THE PROBLEM: Quote, word for word, the line containing "Instruction: Click the" and all lines that follow it to the end of the records, with no pictures.

INPUT RECORDS:
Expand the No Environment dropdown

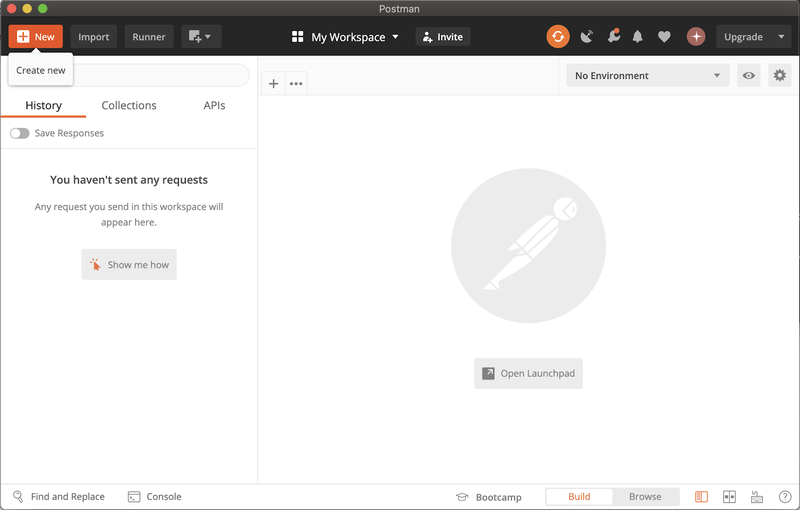pyautogui.click(x=647, y=76)
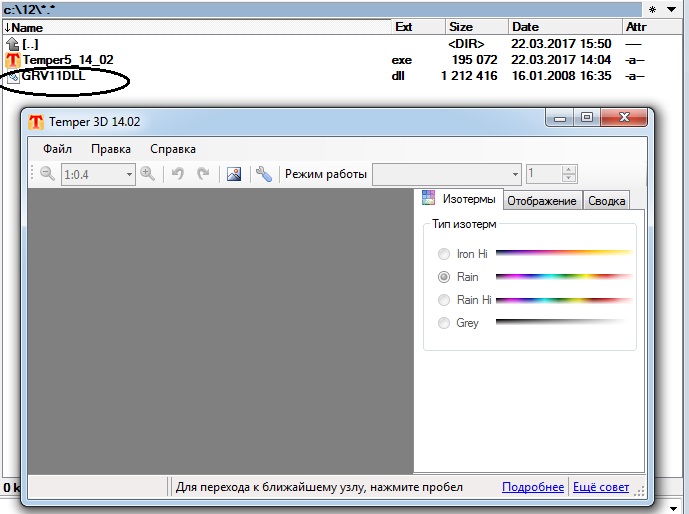Image resolution: width=689 pixels, height=514 pixels.
Task: Select the Iron Hi isotherm radio button
Action: (x=444, y=254)
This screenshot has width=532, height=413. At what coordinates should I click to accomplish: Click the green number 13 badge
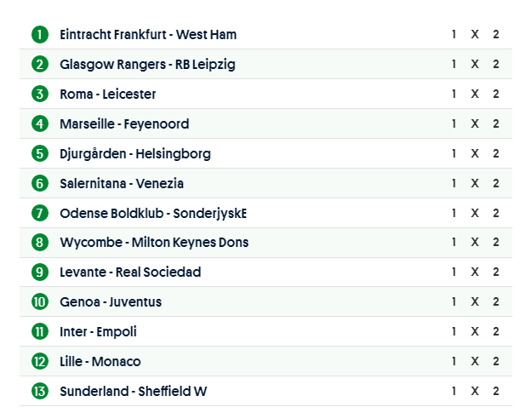click(40, 392)
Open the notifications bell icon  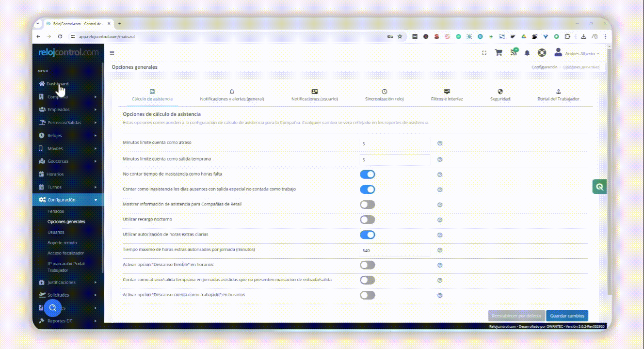pos(527,53)
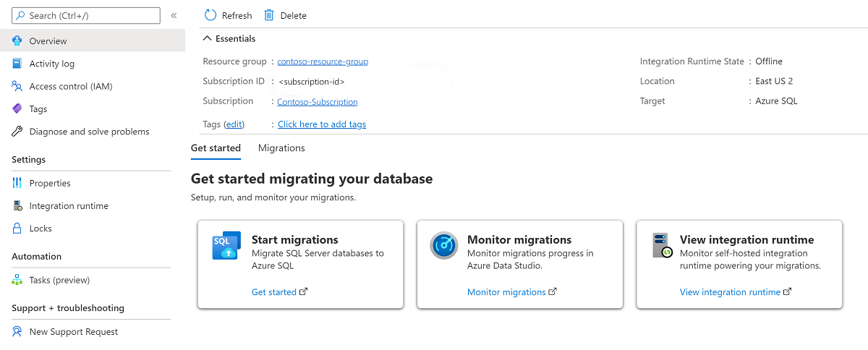Open contoso-resource-group link
The image size is (868, 350).
pyautogui.click(x=323, y=62)
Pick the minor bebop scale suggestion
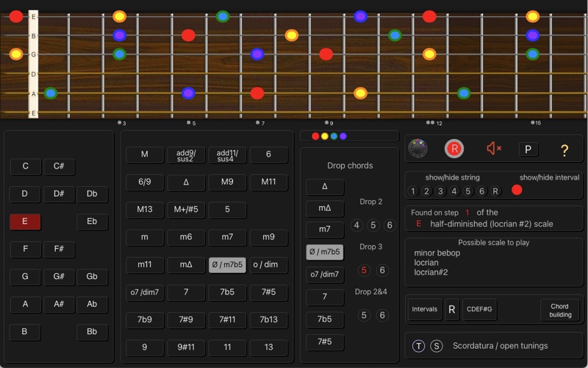This screenshot has height=368, width=588. (437, 253)
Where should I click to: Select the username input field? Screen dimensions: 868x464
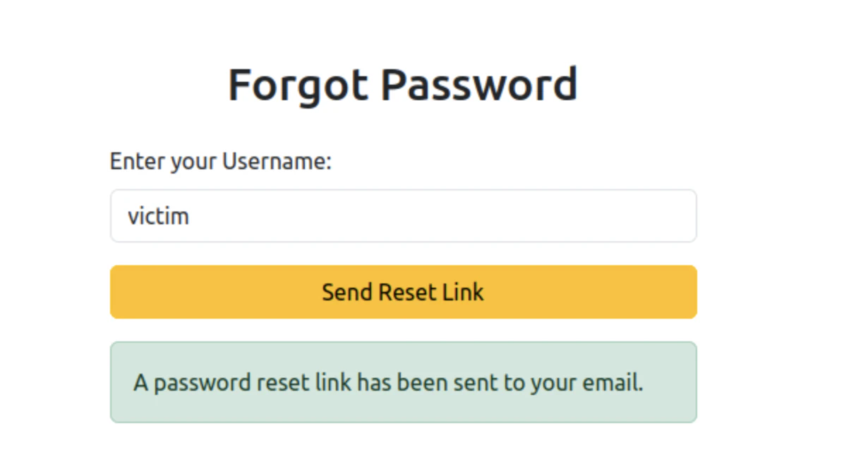pos(402,216)
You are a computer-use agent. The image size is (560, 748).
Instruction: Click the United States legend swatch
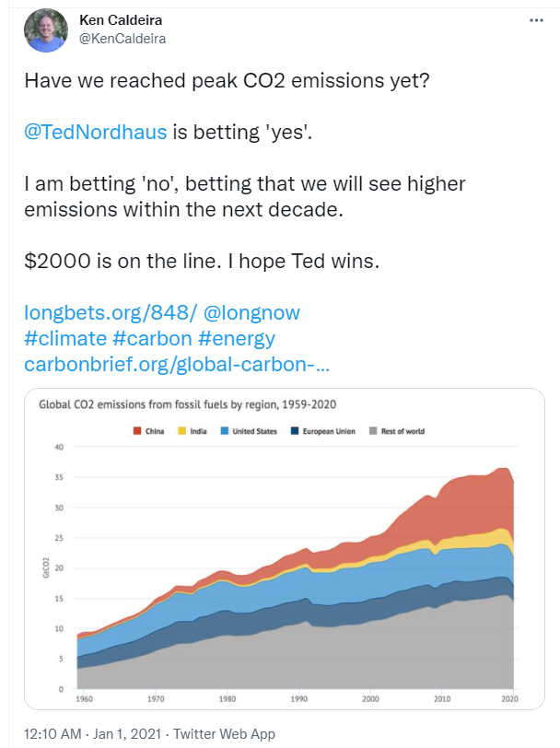pos(224,431)
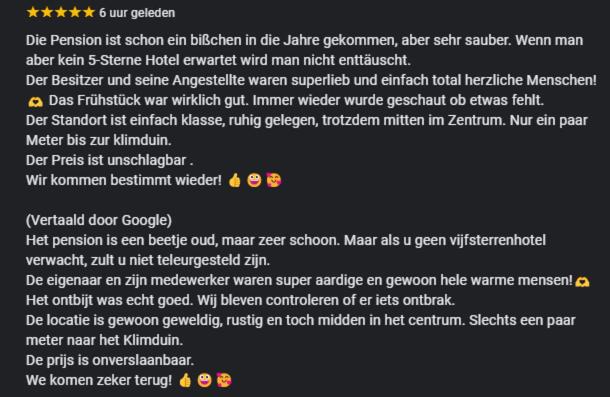The width and height of the screenshot is (610, 397).
Task: Click the sentence starting 'Het pension is een beetje'
Action: [x=183, y=240]
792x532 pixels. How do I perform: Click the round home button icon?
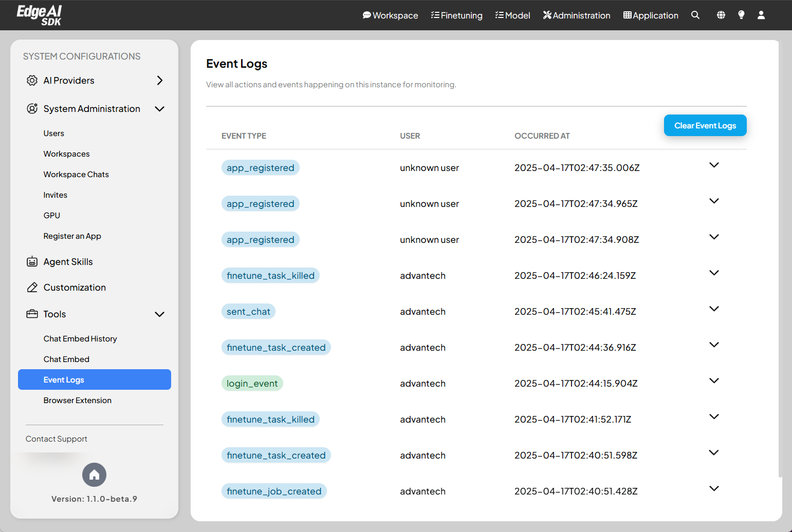coord(94,475)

TASK RESULT:
Instruction: Click the United States legend swatch
pos(224,431)
The width and height of the screenshot is (610, 397).
Task: Click the sentence starting 'Het pension is een beetje'
Action: [x=183, y=240]
792x532 pixels. How do I perform: Click the round home button icon?
coord(94,475)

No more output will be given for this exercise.